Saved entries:
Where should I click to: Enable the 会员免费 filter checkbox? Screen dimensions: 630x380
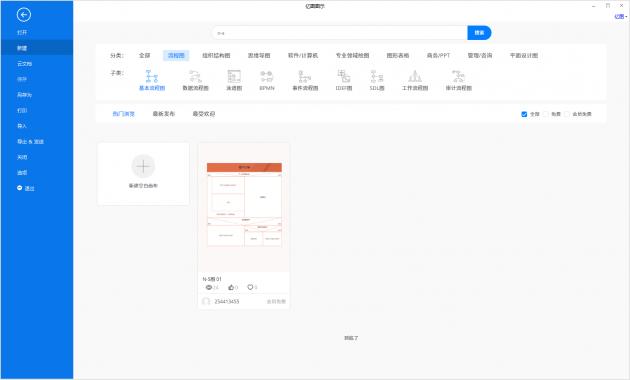tap(567, 114)
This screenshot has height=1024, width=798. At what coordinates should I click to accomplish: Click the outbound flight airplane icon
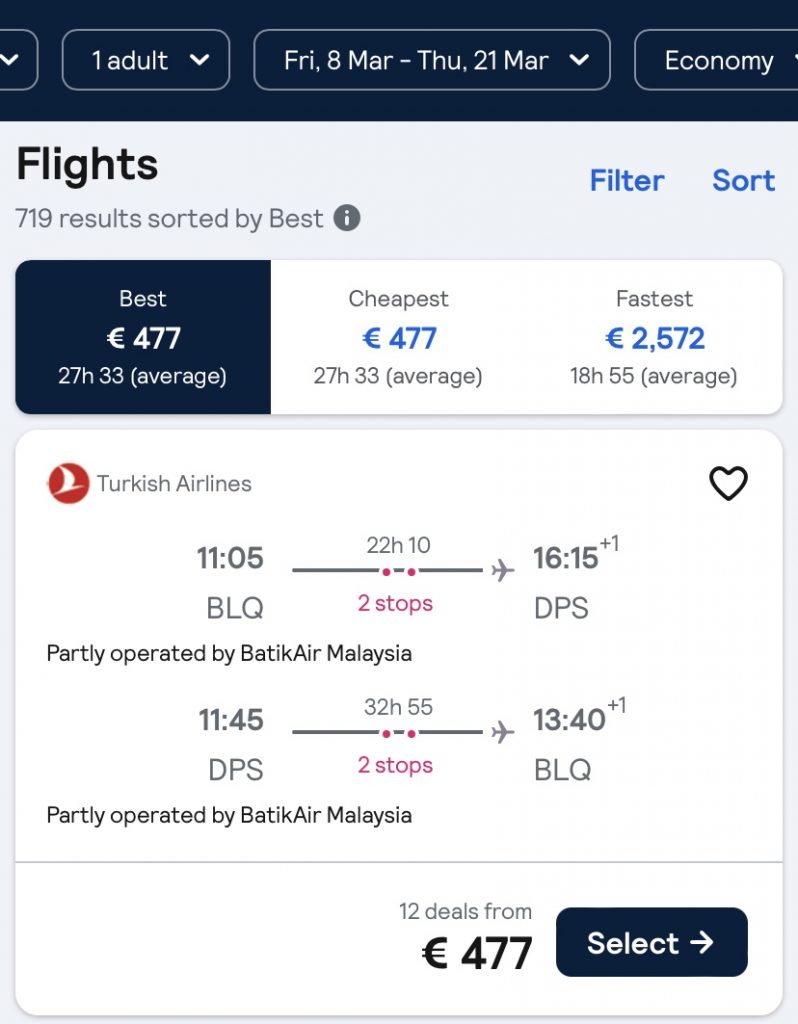pos(503,571)
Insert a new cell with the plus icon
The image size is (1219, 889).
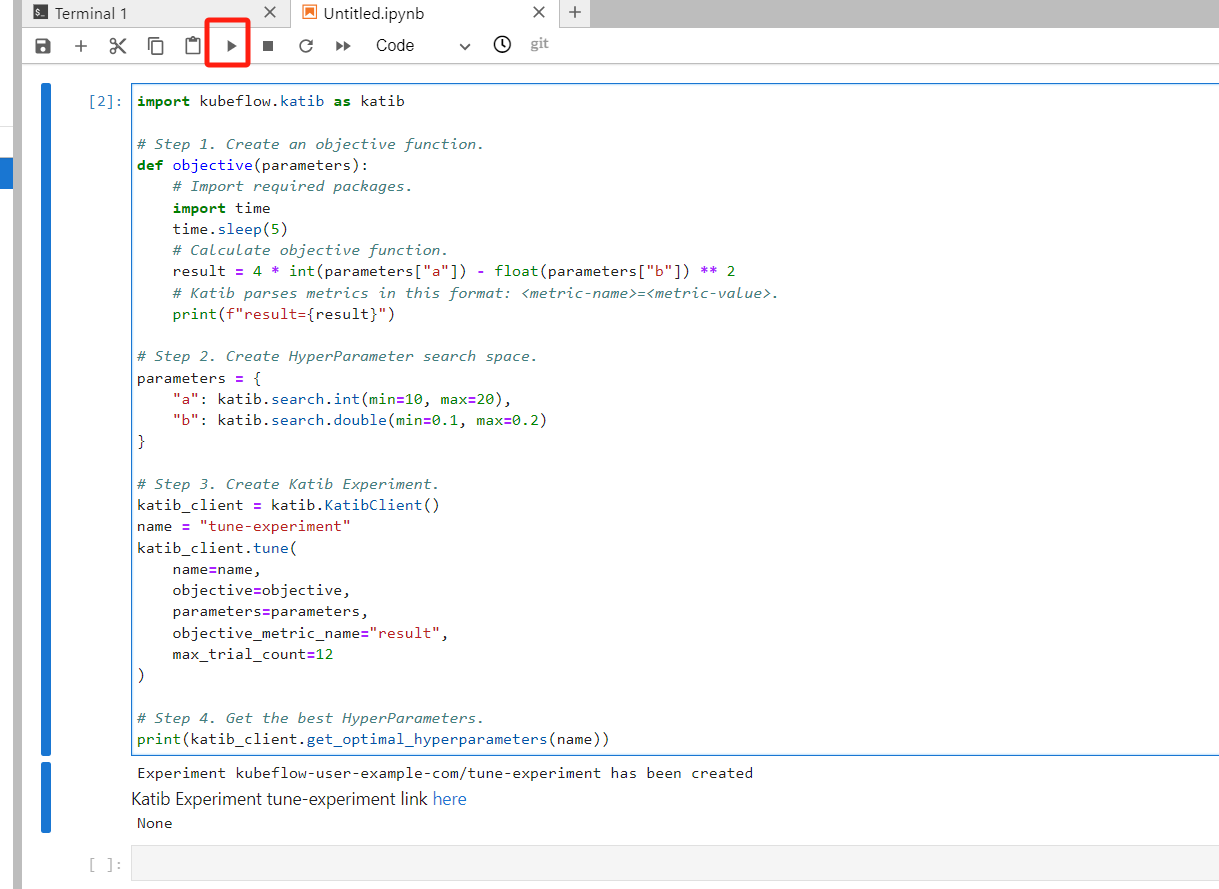[x=81, y=46]
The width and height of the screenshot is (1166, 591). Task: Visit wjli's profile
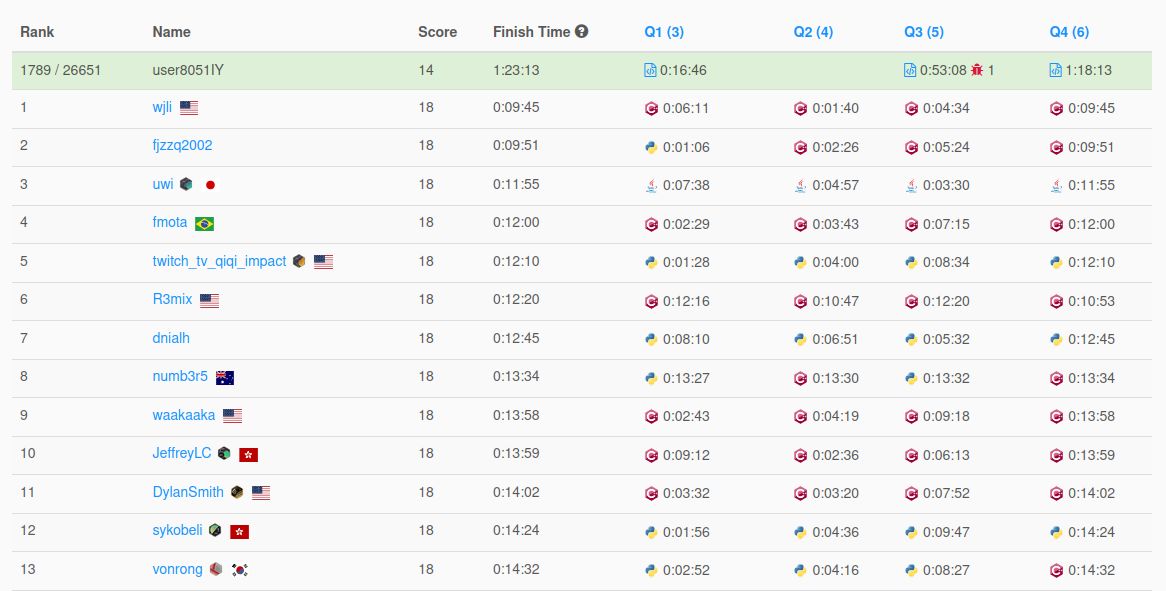pos(162,108)
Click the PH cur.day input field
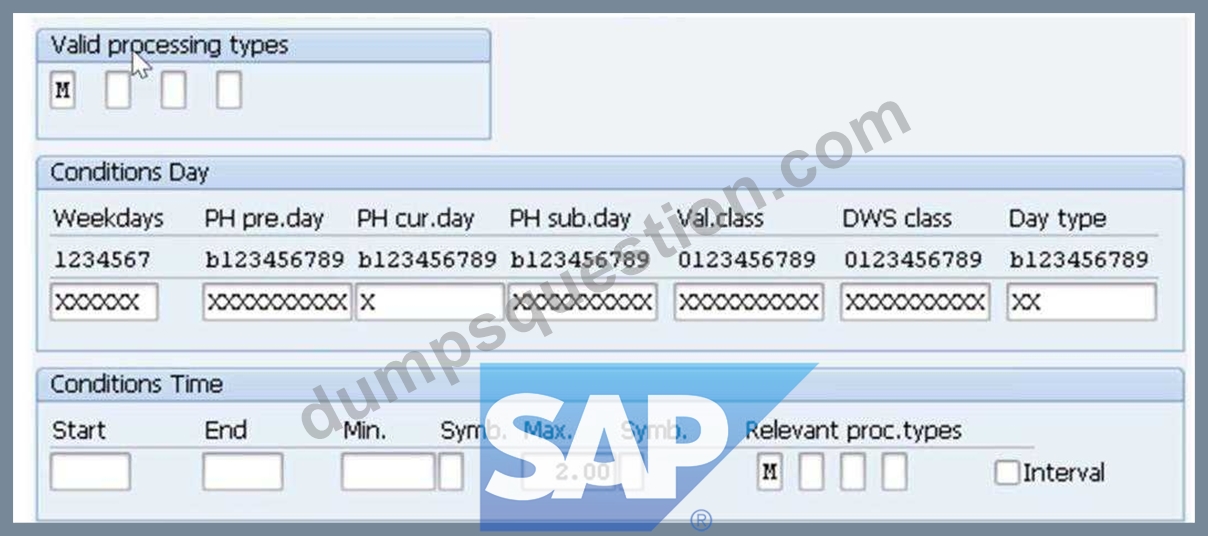The height and width of the screenshot is (536, 1208). [430, 302]
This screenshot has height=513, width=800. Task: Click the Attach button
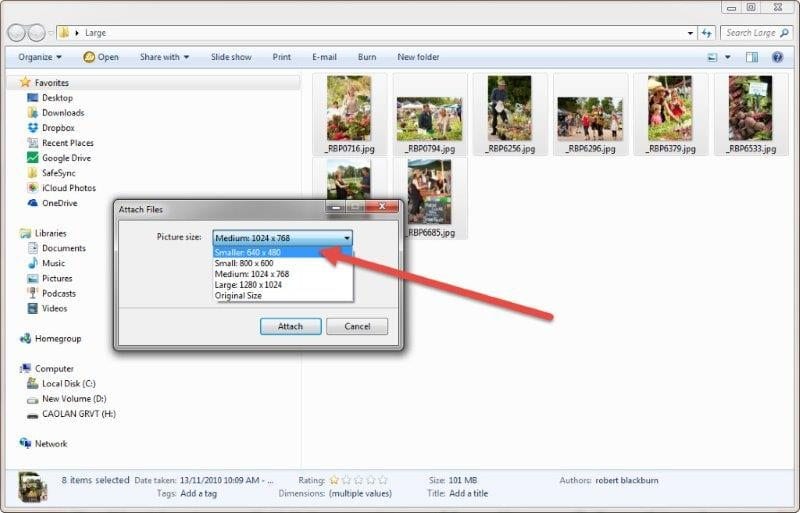290,327
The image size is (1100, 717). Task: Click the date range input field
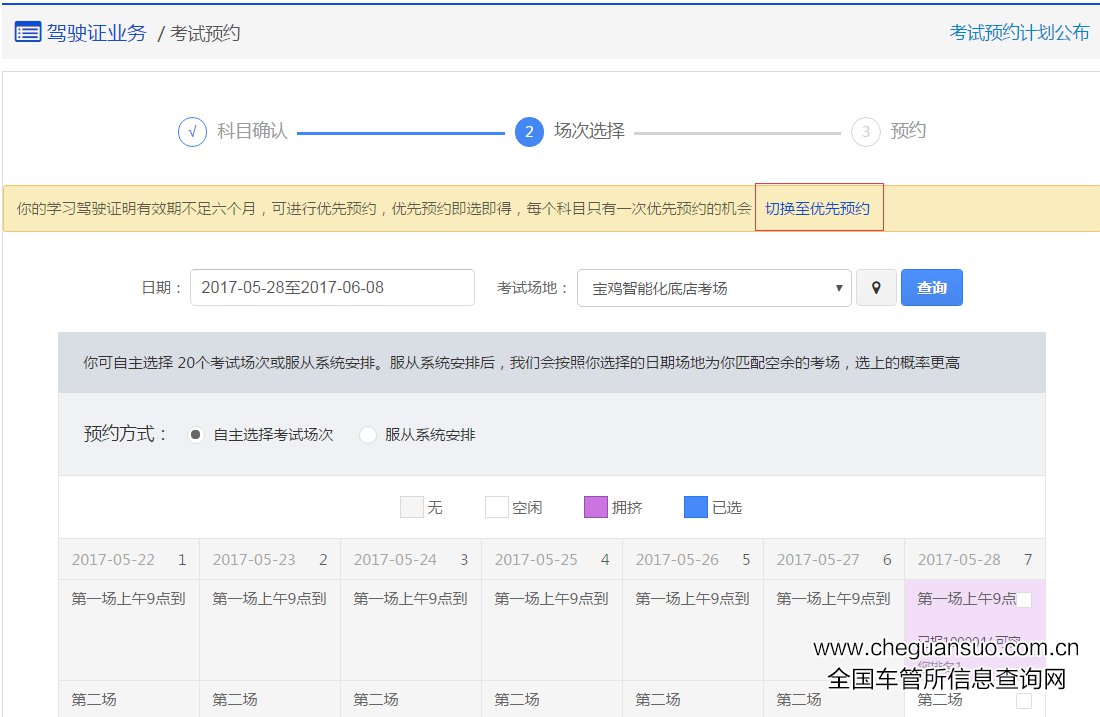[x=332, y=288]
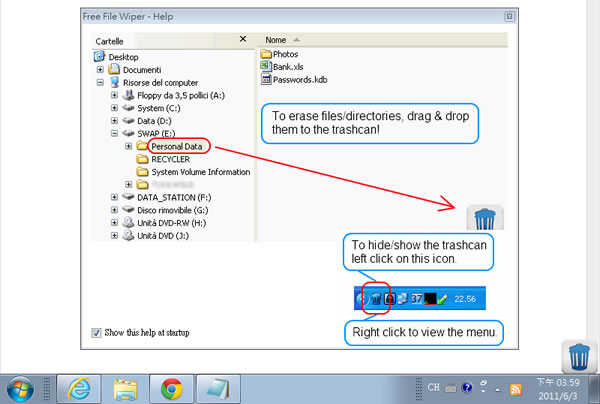Launch Google Chrome from the taskbar

170,387
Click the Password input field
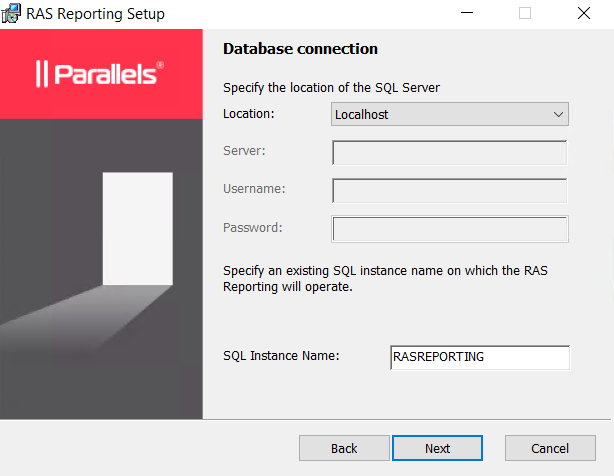Image resolution: width=614 pixels, height=476 pixels. tap(449, 229)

__Directions__. Set out every record exactly, images excluded.

__Answer space__.
Where should I click to: Enable the 会员免费 filter checkbox? Screen dimensions: 630x380
tap(567, 114)
This screenshot has height=1024, width=798. At what coordinates should I click to accomplish: Click the outbound flight airplane icon
pos(503,571)
Insert a new cell with the plus icon
The image size is (1219, 889).
[x=81, y=46]
The width and height of the screenshot is (1166, 591). Task: Visit wjli's profile
pos(162,108)
Click the PH cur.day input field
The height and width of the screenshot is (536, 1208). [430, 302]
This screenshot has height=513, width=800. Task: Click the Attach button
290,327
The image size is (1100, 717). Task: Click the date range input field
[x=332, y=288]
Launch Google Chrome from the taskbar

170,387
Click the Password input field
Image resolution: width=614 pixels, height=476 pixels. tap(449, 229)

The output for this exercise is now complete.